This week in Black History health……

Dr. Alexa Irene Canady – the first African-American woman to become a neurosurgeon in the United States.  Born in 1950 in Lansing, Michgan, Dr. Canady went on to college but almost dropped out as a result of her having trouble convincing herself that someone would give her a chance.  She was chief of neurosurgery at the Children’s Hospital of Michigan from 1987 until her retirement in 2001.  She now spends her time speaking and mentoring high school students in Pensacola, Florida.

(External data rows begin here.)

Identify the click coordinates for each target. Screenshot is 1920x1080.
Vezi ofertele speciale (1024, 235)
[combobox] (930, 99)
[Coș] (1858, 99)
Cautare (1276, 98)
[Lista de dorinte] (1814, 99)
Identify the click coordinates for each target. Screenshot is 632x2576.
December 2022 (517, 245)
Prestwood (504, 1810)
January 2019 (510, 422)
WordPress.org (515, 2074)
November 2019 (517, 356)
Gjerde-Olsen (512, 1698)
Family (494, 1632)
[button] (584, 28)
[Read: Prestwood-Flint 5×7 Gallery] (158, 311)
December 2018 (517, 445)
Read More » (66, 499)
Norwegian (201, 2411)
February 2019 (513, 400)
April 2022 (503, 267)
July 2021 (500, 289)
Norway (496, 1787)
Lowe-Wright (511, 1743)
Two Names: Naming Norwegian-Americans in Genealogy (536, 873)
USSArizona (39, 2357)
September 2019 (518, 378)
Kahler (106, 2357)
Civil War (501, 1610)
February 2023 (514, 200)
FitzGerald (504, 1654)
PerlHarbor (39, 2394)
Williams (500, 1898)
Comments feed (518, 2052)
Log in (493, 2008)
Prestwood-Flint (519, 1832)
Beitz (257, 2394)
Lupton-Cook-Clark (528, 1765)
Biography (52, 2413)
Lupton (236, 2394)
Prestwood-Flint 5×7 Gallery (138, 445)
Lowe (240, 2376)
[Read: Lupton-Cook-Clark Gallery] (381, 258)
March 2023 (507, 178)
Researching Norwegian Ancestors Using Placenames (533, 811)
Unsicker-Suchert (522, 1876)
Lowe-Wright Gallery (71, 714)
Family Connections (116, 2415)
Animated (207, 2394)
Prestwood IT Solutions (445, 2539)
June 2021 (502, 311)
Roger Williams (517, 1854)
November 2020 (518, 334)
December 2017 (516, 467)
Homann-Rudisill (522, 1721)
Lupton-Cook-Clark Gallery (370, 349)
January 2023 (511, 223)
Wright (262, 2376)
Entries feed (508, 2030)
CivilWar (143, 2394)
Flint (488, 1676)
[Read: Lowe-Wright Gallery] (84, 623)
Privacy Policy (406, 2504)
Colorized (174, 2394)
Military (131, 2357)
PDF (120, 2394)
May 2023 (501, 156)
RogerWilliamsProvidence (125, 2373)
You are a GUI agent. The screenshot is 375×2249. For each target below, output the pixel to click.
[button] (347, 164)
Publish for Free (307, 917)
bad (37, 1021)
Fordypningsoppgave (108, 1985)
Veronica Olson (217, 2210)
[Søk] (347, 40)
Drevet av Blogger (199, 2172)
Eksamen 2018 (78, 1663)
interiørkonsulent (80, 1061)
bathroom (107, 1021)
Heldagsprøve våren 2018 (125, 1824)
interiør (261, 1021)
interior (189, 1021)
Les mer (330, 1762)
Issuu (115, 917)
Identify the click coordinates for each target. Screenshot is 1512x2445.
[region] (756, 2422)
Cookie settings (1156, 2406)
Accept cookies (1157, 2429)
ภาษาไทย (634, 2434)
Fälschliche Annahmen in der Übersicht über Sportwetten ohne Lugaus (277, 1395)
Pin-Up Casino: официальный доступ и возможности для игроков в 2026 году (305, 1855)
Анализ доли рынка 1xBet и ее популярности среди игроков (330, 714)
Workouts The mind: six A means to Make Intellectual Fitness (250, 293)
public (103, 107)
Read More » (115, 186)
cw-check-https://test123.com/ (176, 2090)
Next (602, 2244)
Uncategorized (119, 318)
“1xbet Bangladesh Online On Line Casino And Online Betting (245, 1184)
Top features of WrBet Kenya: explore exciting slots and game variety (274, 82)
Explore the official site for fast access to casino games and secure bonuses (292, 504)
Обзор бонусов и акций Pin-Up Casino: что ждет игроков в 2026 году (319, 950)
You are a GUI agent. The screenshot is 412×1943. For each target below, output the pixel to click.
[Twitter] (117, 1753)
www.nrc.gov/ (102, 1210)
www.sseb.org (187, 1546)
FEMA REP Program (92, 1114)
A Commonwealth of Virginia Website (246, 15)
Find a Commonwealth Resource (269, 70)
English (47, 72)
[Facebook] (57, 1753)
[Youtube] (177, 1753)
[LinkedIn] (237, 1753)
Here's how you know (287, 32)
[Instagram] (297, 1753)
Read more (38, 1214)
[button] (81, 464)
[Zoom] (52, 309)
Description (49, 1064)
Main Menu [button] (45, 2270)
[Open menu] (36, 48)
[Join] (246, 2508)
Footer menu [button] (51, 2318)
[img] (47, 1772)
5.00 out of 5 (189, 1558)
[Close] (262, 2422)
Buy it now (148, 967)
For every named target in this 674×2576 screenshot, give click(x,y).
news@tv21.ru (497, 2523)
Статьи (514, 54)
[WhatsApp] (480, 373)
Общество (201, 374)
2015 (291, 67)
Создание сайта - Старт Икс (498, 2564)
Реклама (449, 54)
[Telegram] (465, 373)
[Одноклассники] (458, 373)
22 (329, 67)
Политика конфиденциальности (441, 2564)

Provident Hospital and Training School – in Chicago was the first black-owned and operated hospital.  Founded in 1891 by Dr. Daniel Hale Williams, Provident provided training for black nurses, interns as well as medical treatment for black patients.  It provided services for hundreds of African Americans for nearly 100 years until its closure in 1987.  It reopened in 1993 as part of Cook County’s Health services, providing services to Chicago residents, particularly  those who reside on Chicago’s south side.

William Augustus Hinton – was the first black professor at Harvard Medical School. Hinton finished college in just 3 years, receiving his M.D. in 1912.  He developed what is now known as the Hinton test for syphilis and later the Davis-Hinton test for blood and spinal fluids.  In 1936, Hinton published the first medical textbook by an African-American, “Syphilis and its Treatment”.

Doctors Paula R. Mahone and Karen L. Drake – made medical history when they, along with a team of 40 specialists, delivered the first septuplets born alive in the United states in 1997 in Des Moines, Iowa.